Krystina has a dentist appointment this Thursday...she's very hopeful that her "retainer" will be removed!

Sometimes I sit here and think about my mother. Oh how she detested being called a "mother"....she always said that was for the sick and stuffy, or even more so...for the British (she couldn't stand the British???)....that she was a "mom" (loving and caring)...hmph...in her eyes, I suppose. Not even sure I can call her "my mother".....don't get all judgemental....you might not know the whole story. I think of her more as a "lonely, sick old woman"....and even so.....she lives alone, with no friends.....Christmas has come and gone....what went through her crazed mind? Did she think of me? Yeah...probably with venom in her mouth. But seriously....it would've been easier to have gone through these last couple of years knowing that my mother had died.....truth be told, she's just an ill woman, all alone, living her days during the night. We all gave her a "second chance"...a thousand times over. Even my sister continued longer than I though she needed to......

I've done my grieving......my mother is gone....not sure I even ever had one....whatever....I'll be damn sure I'll not repeat history with my kids.....I make sure I kiss them all, three times a day and that I tell them I love them and even give them a loving touch....but I won't repeat the abuse.

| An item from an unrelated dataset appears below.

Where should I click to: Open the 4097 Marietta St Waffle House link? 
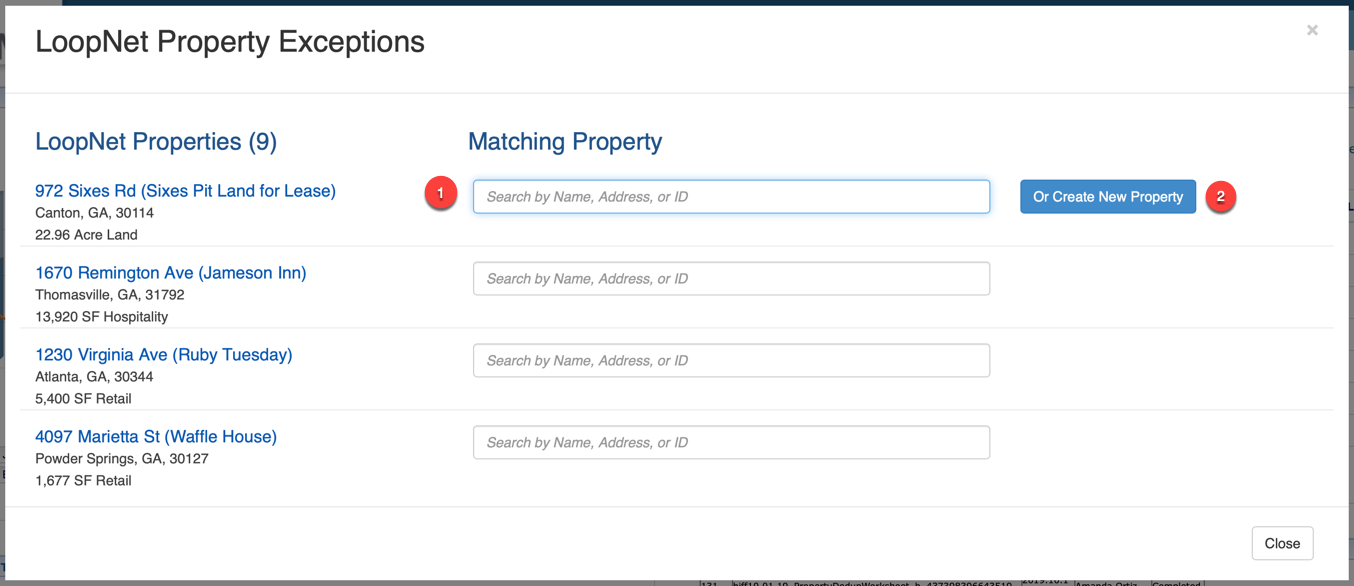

Shit....we got kinda somber there...didn't we?

Okay....so I'm thinking of doing "yoga"! Tony's worried cuz he think it's going to mess with my brain and give me some "mantra" or something....I think it'll be a good thing to be committed to getting to the gym and doing a workout, because clearly I need help! The workouts I was supposed to started earlier this week......well, my gym bag made it to the van (water bottle and all).....and that's where we stand.

And now.....I need to take a blood transfusion.

Comments

Susan said…
Happy New Year,
Doggy looks a bit uptight, wouldnt like to test those pearly whites out!
Sorry to read about your Mom/mother issues. My mum went through the same sort of thing with her own mum. When we were kids they fell out and never spoke again. Almost 30 years later, grandma died and my mum grieved only for what could have been, but said that actually after their last fight she grieved then as though she was dead to her. IT IS A SAD THING, BUT YOU HAVE TO DO WHATS BEST FOR YOUR SELF.
Deanna said…
She may be snarling... but damn those teeth are nice and white!

Look out Teddy....
Happy New Year to you too Susan....just as an added note to the "my mother" issue....I struggle the most with the guilt of her not seeing the kids. But even that wasn't possible....she would beat on me in front of them and then pull them aside and tell them how "bad" (and that's putting it nicely) of a person I was.

As sad as it sounds....it's always good to know that I'm not the only one.....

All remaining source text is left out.